Please check if the generic scattering calculator works on systems with this AV. It uses the numba JIT compiler to build and run the scattering calculation. If this fails, then these routines may need to be precompiled and signed rather than relying on the JIT compiler.
If numba works, then perhaps we can use the full llvm to JIT compile a module that we can call from python. Or maybe use ply (c preprocessor), pycparser (c99 parser) and llvmlite to have our own JIT C compiler. The docs say numba can target nvidia and radeon for GPU. Nothing for intel or mac M1 yet so this removes OpenCL from the mix.
TLDR; still no good answer, but if we don't mind some bloat we can probably implement an on-the-fly C compiler so the AV system doesn't see the files.
I played with cppyy to compile and run a c module on the fly:
import cppyy
cppyy.cppdef("#include <cmath>\ndouble addsin(double a, double b) { return sin(a+b); }")
cppyy.gbl.addsin(1.0, 2.0)
This uses cling as a backend, which is a C++ interpreter based on clang (a replacement for the cint interpreter in the CERN Root project). It's kind of heavy (125 MB), it's more than we need (full C++) and we already ship llvmlite as part of numba, however it should be easy to get it working with sasmodels, so a quick solution .
ppci is an entirely separate toolchain, including front ends for various languages and backends for various architectures. I got it to compile and run simple functions. I didn't sort out linking to the math library, but it includes the source to a math library in one of its examples. This is another relatively quick solution, but it is labeled as alpha quality.
I played with libclang hoping to skip cling but it only goes as far as the parse tree (AST), and doesn't have a translation to LLVM Intermediate Representation (IR) that llvmlite needs for Just in Time (JIT) compile. Using clang+llvm as a JIT doesn't take much code (see here). I haven't looked at the code in detail, but if it could be modified to return the IR that we then feed into llvmlite then it could interoperate with numba. We wouldn't want to build clang as part of sasmodels, but it could be done as a separate package.
Pushing the pycparser line (we only need C99, not C++), I tried using llvmlite_generator.py to translate the AST to IR, but the AST is slightly different, and I didn't get it to work. The code is relatively small but it would have to be updated when there are changes to either the AST or the IR. I don't know how stable they are. Note that pycparser also needs a preprocessor such as pcpp for a complete system.

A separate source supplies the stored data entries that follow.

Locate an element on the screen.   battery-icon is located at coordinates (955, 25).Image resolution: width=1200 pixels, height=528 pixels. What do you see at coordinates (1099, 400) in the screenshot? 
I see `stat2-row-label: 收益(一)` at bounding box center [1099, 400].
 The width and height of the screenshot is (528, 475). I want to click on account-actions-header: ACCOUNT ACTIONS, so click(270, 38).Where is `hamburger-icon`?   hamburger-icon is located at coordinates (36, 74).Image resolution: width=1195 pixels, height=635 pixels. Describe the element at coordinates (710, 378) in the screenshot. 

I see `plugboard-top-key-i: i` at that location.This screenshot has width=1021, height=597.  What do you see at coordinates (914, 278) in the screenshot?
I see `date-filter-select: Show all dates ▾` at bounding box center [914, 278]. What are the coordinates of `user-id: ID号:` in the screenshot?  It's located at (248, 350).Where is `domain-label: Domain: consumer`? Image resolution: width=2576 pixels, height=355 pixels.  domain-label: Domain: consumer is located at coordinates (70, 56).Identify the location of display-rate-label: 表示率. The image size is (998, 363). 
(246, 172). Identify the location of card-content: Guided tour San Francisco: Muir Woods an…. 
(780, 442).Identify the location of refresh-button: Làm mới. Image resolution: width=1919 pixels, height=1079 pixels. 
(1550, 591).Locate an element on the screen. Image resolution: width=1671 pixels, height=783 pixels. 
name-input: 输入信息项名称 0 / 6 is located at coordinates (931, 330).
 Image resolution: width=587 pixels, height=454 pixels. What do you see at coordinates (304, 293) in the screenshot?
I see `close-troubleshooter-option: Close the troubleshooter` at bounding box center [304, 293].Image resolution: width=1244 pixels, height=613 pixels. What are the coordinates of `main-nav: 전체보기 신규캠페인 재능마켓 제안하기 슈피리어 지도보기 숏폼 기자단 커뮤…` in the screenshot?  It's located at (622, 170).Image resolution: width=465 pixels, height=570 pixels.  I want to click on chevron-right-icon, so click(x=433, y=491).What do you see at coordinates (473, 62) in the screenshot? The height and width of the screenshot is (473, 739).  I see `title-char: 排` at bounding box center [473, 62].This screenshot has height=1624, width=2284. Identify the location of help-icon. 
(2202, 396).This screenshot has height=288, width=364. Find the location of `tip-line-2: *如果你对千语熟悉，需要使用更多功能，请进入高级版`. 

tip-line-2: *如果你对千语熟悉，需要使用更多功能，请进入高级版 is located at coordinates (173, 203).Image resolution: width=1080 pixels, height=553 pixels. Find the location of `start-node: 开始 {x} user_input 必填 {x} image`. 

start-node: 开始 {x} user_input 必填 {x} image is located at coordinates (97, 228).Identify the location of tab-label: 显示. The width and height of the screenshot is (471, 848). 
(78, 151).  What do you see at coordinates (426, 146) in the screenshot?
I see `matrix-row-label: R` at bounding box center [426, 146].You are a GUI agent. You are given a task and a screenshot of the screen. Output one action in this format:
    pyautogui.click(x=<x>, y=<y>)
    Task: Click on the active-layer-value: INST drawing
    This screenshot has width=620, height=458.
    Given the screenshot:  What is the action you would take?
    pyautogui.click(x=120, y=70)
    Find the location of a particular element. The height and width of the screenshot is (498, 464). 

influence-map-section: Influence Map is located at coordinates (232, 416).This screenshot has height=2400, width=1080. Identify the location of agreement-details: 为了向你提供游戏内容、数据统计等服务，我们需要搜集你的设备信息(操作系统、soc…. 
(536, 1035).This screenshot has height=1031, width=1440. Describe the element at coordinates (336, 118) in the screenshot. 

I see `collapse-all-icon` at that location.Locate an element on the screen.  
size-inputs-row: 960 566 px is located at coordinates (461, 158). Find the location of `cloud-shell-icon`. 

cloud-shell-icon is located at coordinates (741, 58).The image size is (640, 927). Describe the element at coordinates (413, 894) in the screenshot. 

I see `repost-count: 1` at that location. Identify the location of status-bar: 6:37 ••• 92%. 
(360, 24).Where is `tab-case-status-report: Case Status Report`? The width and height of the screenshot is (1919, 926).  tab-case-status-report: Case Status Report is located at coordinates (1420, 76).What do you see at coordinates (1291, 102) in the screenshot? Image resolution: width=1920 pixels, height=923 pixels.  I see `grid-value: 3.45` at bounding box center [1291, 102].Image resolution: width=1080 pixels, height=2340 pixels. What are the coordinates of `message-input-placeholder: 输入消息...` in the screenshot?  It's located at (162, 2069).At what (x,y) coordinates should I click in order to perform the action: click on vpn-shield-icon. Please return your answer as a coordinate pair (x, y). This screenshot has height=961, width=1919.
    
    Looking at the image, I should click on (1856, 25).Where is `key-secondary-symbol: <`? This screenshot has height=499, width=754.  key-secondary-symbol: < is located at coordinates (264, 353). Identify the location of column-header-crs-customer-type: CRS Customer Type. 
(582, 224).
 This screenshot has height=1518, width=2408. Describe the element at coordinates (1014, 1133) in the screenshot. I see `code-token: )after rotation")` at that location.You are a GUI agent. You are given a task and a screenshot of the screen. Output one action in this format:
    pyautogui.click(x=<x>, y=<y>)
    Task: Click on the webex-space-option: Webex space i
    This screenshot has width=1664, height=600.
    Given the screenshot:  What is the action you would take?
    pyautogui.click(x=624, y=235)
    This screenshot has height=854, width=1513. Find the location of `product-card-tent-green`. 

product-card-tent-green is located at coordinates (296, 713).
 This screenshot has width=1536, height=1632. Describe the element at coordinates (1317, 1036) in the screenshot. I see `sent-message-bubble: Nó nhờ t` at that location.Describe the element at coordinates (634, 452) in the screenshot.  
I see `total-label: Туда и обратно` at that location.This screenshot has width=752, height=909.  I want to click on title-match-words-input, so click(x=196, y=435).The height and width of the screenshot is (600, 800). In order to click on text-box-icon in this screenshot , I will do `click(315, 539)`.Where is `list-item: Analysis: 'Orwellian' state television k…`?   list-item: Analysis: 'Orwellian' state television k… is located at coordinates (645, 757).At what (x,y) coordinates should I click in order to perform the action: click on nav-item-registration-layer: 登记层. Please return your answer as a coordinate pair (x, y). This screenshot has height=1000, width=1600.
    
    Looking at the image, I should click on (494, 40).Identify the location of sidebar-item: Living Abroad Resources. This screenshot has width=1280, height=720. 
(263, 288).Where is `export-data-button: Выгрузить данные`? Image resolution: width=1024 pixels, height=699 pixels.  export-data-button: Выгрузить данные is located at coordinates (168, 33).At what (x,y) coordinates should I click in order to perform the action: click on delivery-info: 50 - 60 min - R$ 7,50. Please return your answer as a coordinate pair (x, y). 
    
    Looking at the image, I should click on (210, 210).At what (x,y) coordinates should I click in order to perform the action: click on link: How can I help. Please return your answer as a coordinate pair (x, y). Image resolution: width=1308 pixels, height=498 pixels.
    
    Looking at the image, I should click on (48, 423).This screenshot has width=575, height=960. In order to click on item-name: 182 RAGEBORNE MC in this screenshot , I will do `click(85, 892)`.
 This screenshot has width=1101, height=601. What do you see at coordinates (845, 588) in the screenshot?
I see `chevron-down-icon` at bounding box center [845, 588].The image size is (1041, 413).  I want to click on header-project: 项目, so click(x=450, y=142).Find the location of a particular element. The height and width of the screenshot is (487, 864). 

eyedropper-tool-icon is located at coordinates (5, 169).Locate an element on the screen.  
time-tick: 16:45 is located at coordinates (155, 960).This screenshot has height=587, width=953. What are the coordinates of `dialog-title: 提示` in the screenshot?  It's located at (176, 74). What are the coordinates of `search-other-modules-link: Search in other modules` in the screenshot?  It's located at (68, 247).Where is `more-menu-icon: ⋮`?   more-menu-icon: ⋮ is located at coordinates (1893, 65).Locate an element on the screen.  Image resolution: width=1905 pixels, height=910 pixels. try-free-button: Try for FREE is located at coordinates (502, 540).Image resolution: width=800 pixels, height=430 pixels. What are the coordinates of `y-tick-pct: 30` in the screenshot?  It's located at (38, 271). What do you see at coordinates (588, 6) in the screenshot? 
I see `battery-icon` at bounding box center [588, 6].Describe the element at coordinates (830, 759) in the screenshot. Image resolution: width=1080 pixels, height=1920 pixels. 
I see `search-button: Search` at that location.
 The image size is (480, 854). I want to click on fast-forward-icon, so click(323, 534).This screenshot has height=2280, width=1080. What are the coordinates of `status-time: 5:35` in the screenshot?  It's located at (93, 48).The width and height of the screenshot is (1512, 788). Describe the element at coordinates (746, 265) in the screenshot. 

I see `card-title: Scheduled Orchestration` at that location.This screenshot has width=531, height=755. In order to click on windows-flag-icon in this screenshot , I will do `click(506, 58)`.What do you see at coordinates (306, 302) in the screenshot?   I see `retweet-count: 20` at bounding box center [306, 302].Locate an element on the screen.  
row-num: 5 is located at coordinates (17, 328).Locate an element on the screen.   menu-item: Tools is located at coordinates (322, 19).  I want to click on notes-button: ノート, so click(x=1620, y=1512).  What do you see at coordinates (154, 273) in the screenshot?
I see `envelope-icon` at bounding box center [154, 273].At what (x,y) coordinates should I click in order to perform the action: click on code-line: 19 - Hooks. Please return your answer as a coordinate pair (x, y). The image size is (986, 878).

On a related note, the tinycc daily build might support mac arm processors but I didn't try (no Mac to test it on). There are other small c compilers but for various reasons (architecture and/or os support) I don't think any of them are viable. And anyway it doesn't solve the AV problem.
Secondary note: the AV may be simplistic. We may be able to rename the file from .dll/.so and the problem goes away.
It would still be nice to ship a small compiler for mac so that users do not have to deal with the XCode command line utils install.
several reports have now come in that at least the Trend Micro AV Software seems to flag the compiled C model code as a threat and quarantines it. This will happen while running sasview so that the model just stops working. This can be avoided by blocking the .sasview/plugin directory but that is bit of a pain.
Not sure what the answer is but suspect this may become more problematic with time? This clearly needs some investigation.